### EXTRAIT À LIRE

Le premier ministre israélien sortant Benyamin Nétanyahou a finalisé jeudi une coalition de gouvernement qui va au-devant de la défiance internationale en faisant la part belle à la droite et à un allié nationaliste religieux déterminé à empêcher les Palestiniens d'avoir leur État.

Les Palestiniens n'ont pas été longs à dénoncer le gouvernement qui s'annonce comme un «gouvernement d'union pour la guerre et contre la paix», selon les mots d'un de leurs dirigeants, Saëb Erakat.

Peu après, l'ONG anti-colonisation La Paix maintenant annonçait le feu vert des autorités à la construction de 900 logements de colons à Jérusalem-Est, la partie palestinienne de la ville occupée et annexée par Israël. Un accord donné mercredi, mais rendu public jeudi, après l'annonce de la coalition de gouvernement.

M. Nétanyahou a arraché mercredi soir au forceps un accord avec le parti nationaliste religieux Foyer juif qui a accepté de lui apporter le soutien de ses huit députés, juste à temps pour que le président Reuven Rivlin ne charge pas quelqu'un d'autre de former une coalition.

L'accord, que le Likoud de M. Nétanyahou et le Foyer juif n'avaient même pas eu le temps de finaliser avant l'échéance de minuit, l'a été jeudi.

M. Nétanyahou ressort de six semaines de négociations avec une majorité tellement minimale de 61 sièges sur 120 qu'elle est à la merci du premier député venu.

### DONNÉES FOURNIES
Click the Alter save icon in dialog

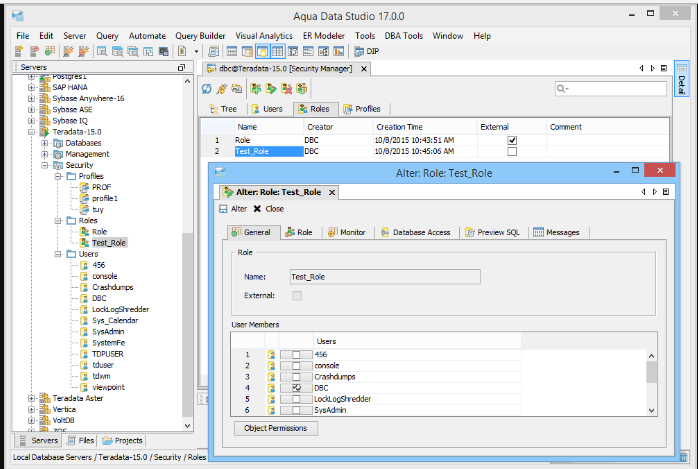[x=223, y=209]
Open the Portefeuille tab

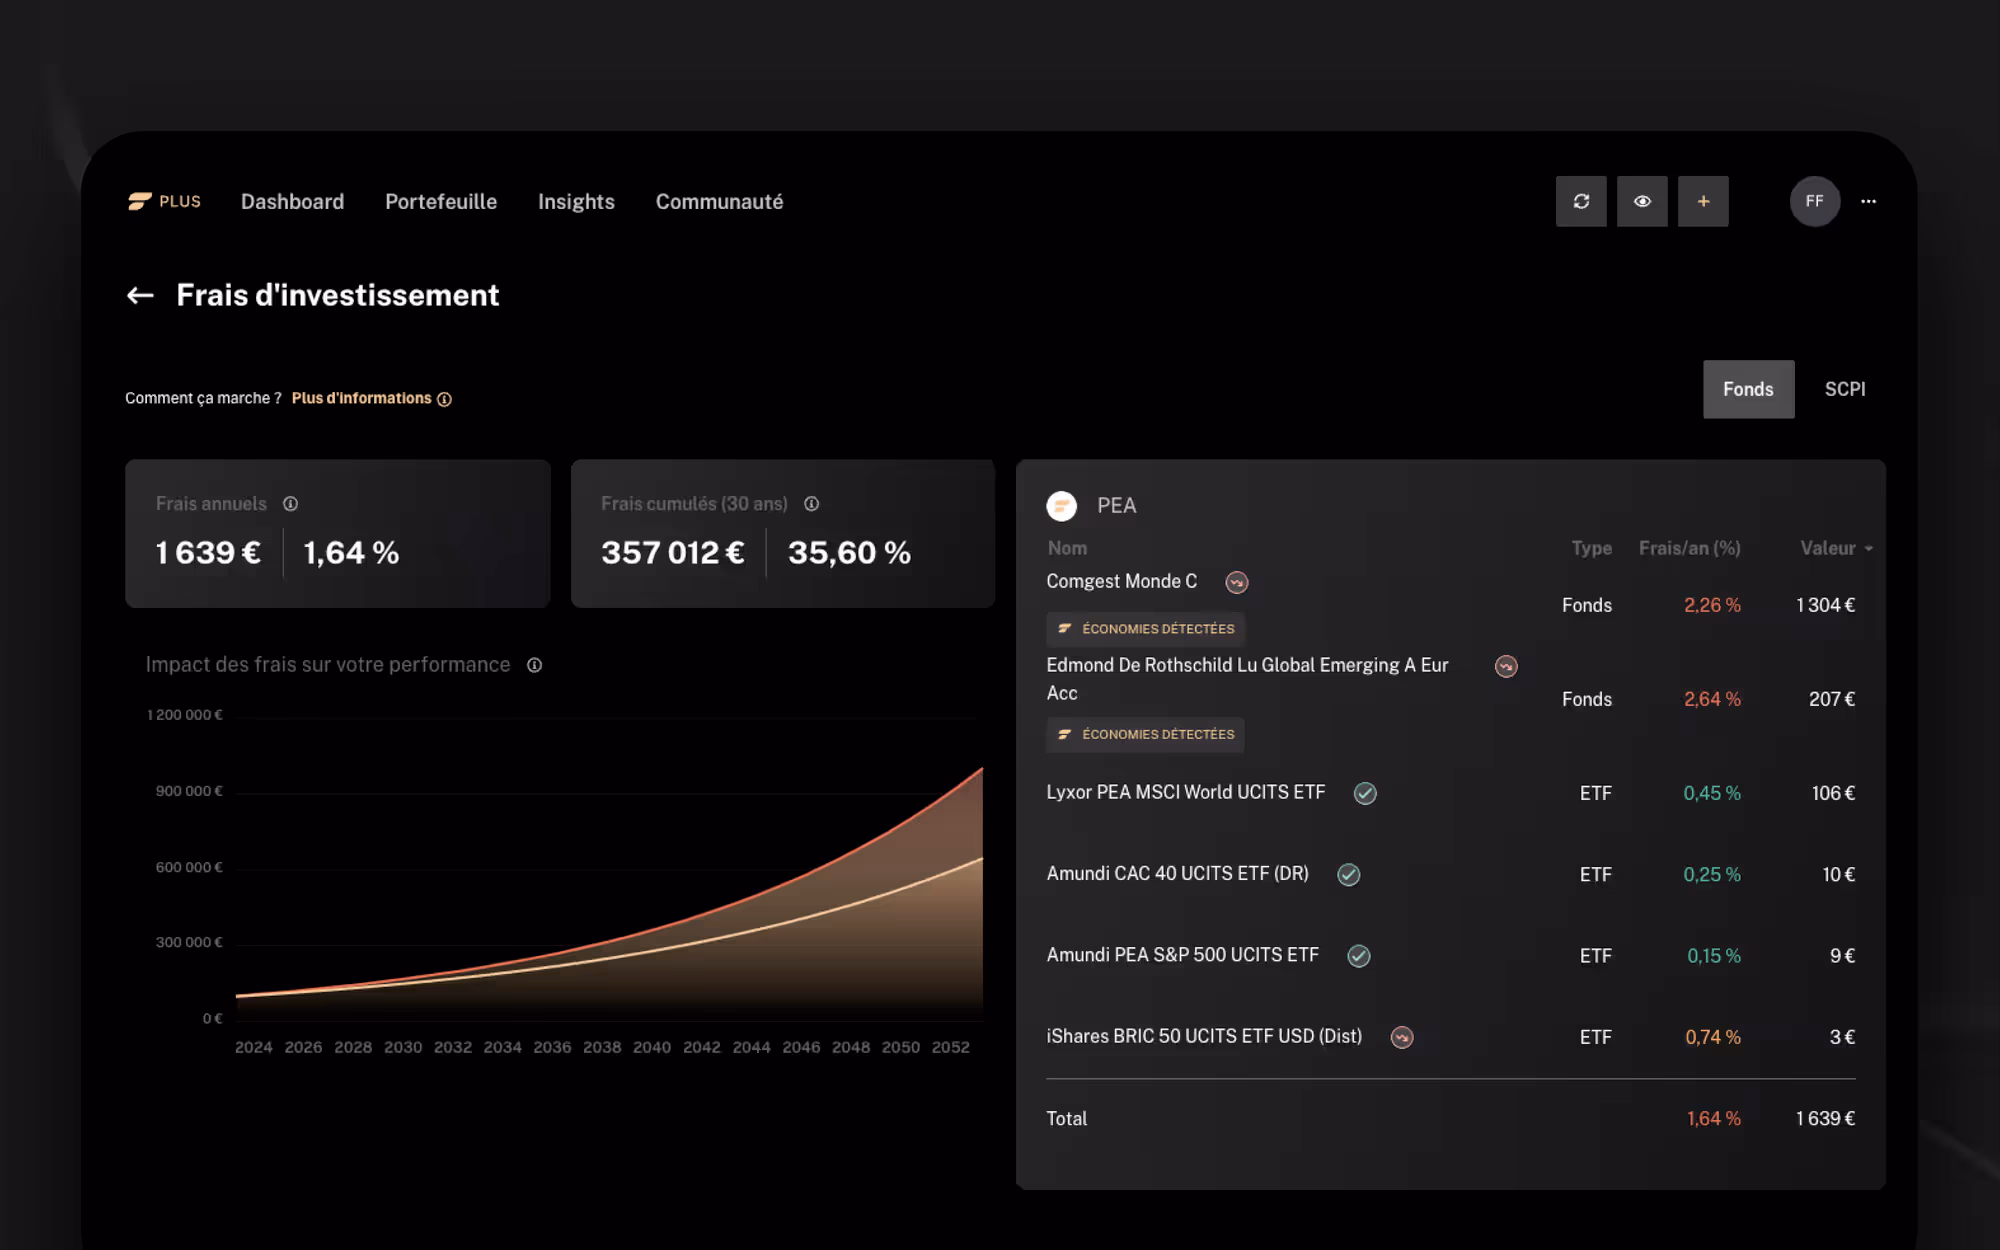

### CONSIGNE DE L'EXERCICE
Prolongez l'article sur la coalition de gouvernement formée par Benyamin Nétanyahou, à la suite de sa dernière phrase. Le listing n'est pas utile pour cet exercice.

### RÉSULTAT
Il devrait soumettre son quatrième gouvernement à l'approbation du Parlement lundi.

Avec le Foyer juif, deux partis ultra-orthodoxes et le parti de centre droit Koulanou coalisés autour du Likoud, se profile un gouvernement dont le centre de gravité s'est déplacé encore plus à droite que le précédent. C'est aussi un gouvernement dans lequel le chef du Foyer juif, Naftali Bennett, a taillé pour son parti une place prépondérante et inespérée il y a seulement quelques jours.

Conclusions hâtives

Les partis ultra-orthodoxes risquent bien moins que M. Bennett de rendre la vie impossible à M. Nétanyahou, pour autant que le gouvernement satisfasse les attentes religieuses et surtout sociales de leurs électeurs, disent les observateurs.

M. Bennett en revanche, appelé à devenir ministre de l'Éducation après avoir été celui de l'Économie, s'oppose à la création d'un État palestinien, pierre angulaire des efforts de résolution du conflit israélo-palestinien. Il est l'ancien chef du conseil représentatif des colons. «Je ferai tout ce qui est en mon pouvoir pour qu'ils (les Palestiniens) n'aient jamais leur État», lui faisait dire le New Yorker en 2013.

La numéro trois sur sa liste, Ayelet Shaked, à laquelle est promis l'important portefeuille de la Justice, est aussi un repoussoir pour les Palestiniens.

Pour les spécialistes, ce gouvernement pourrait ne pas durer longtemps. Soit parce qu'il succomberait à une crise, soit parce que M. Nétanyahou, comme de nombreux commentateurs lui en prêtent l'intention, essaierait d'élargir sa coalition et peut-être même de former un gouvernement d'union avec la gauche. M. Nétanyahou lui-même a laissé la porte ouverte mercredi soir : «J'ai déjà dit que 61 (sièges), c'était un bon chiffre. Mais plus de 61, c'est encore mieux».

Mais, à supposer que dure le gouvernement qui s'annonce, «il sera plus difficile pour les amis d'Israël en Europe et les amis d'Israël au sein du parti démocrate aux États-Unis de soutenir Israël parce que, pour eux, la colonisation est indéfendable», dit l'analyste Jonathan Rynhold. Or M. Bennett, fort de l'importance prise par son parti, risque de parler fort en faveur des colons, dit-il.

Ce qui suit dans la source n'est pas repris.